Cable and Wireless later sold its shares to TeliaSonera, as a result of which 51% of the company's shares are presently owned by the Latvian government, but 49%  by TeliaSonera. Until January 1, 2003, the company held monopoly on fixed voice communication services thereby turning into the leading fixed telephony operator.

Monopoly 
Until relatively recently, Lattelecom had a monopoly rights on fixed-line voice communications in Latvia, which ended on January 1, 2003. The Latvian fixed telecommunications market is now open to competition but Lattelecom still has an overwhelming share of the market, and the company is also one of leading internet service providers in Latvia and is one of the owners of Latvijas Mobilais Telefons, Latvia's largest cell phone operator.

First rebrand (2006) 
On May 18, 2006, Lattelecom implemented the so-called rebranding, replacing the existing corporate brand name with a new brand name. The change aimed to improve the correlation between the Lattelecom brand name, products and services, and attain higher efficiency of communication and costs and position Lattelecom as a market leader, justifying it with sufficient proof. Prior to 2006, the company had already undergone reorganisation, procuring also a new company (SIA Lattelecom Technology), whereby the change of the brand name marked the termination of said conversion process – the new brand name combined into one great whole all Groups companies that were directly engaged in providing customer services, client business process outsourcing and IT&T and content services.

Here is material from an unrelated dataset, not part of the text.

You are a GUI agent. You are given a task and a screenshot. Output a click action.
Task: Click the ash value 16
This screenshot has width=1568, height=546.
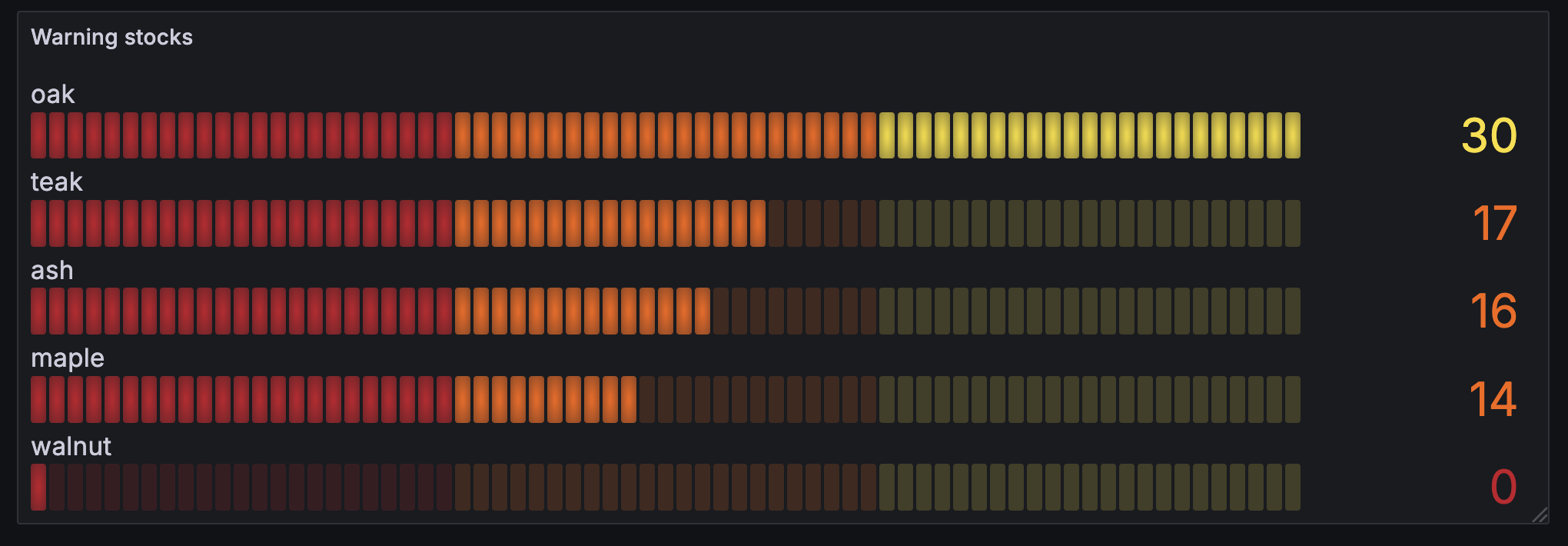tap(1492, 311)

The official company name, SIA Lattelekom was changed to SIA Lattelecom. The name of the IT service provider SIA MicroLink Latvia was changed to Lattelecom Technology, whereas SIA C1 that had been engaged in business process outsourcing business was renamed SIA Lattelecom BPO. Given the business specifics, the name of the network construction and maintenance company SIA Citrus Solutions remained as is. In addition, Citrus Solutions also attained its individual graphical identity that differs from that of the other Groups companies, as the company provides services to external IT&T companies that are believed to be Lattelecom Group competitors.

Second rebrand (2019) 
In October 2018, Lattelecom announced that they will gradually change their name to Tet, their electricity service providers' name used since 2016, with the change officially starting from on April 1, 2019. All divisions except entertainment which will use the recently introduced Helio and Shortcut brands.

Lattelecom Group 

Lattelecom Group consists of five companies: SIA Tet, SIA Lattelecom BPO, SIA Citrus Solutions, SIA Lattelecom Technology and the subsidiary owned by the latter  SIA Baltijas Datoru Akadēmija. Tet is specialised in providing Internet, voice and TV services. Lattelecom BPO offers client service solutions, business process outsourcing (BPO), and 1188 directory inquiry services. Lattelecom Technology provides integrated IT solutions and services.  Baltijas Datoru Akadēmija is a training and certification centre providing services to information and communication technology (ICT) professionals and users, whereas Citrus Solutions that is formed through separating the former Network Maintenance Division from the parent company Tet offers integrated network infrastructure construction and security system solutions.

Products and services

tet Internet 
Tet is the country's largest internet service provider. Tet offers various Internet connection types  broadband DSL Internet, Optical Fiber Internet GPON Internet, wireless solutions or Wi-Fi and 4G internet.

Optical fiber Internet 

In 2009 Lattelecom started offering residential fiber optic services with up to 100 megabits per second high Internet bandwidth. In September 2009 an announcement was made that Lattelecom had upgraded its fiber optic bandwidth up to 1 gigabits per second. Zolitūde was the first residential area in Riga where the Lattelecom fiber optic Internet service was made available (in January 2009), followed later by Kengarags, Purvciems, Plavnieki, Ziepniekkalns and other locations. Jelgava was the first city where fiber optic Internet was made available from areas other than Riga, but late in 2009 the Lattelecom fiber optic service was also made accessible in other cities, such as Daugavpils, Salaspils, etc. Initially, fiber optic network expansion work was carried out in the newly built dwelling areas in Riga and other largest cities of the country the rational being that return on the investment in the development of the network is possible to attain only if the newly connected building has at least 30 apartments.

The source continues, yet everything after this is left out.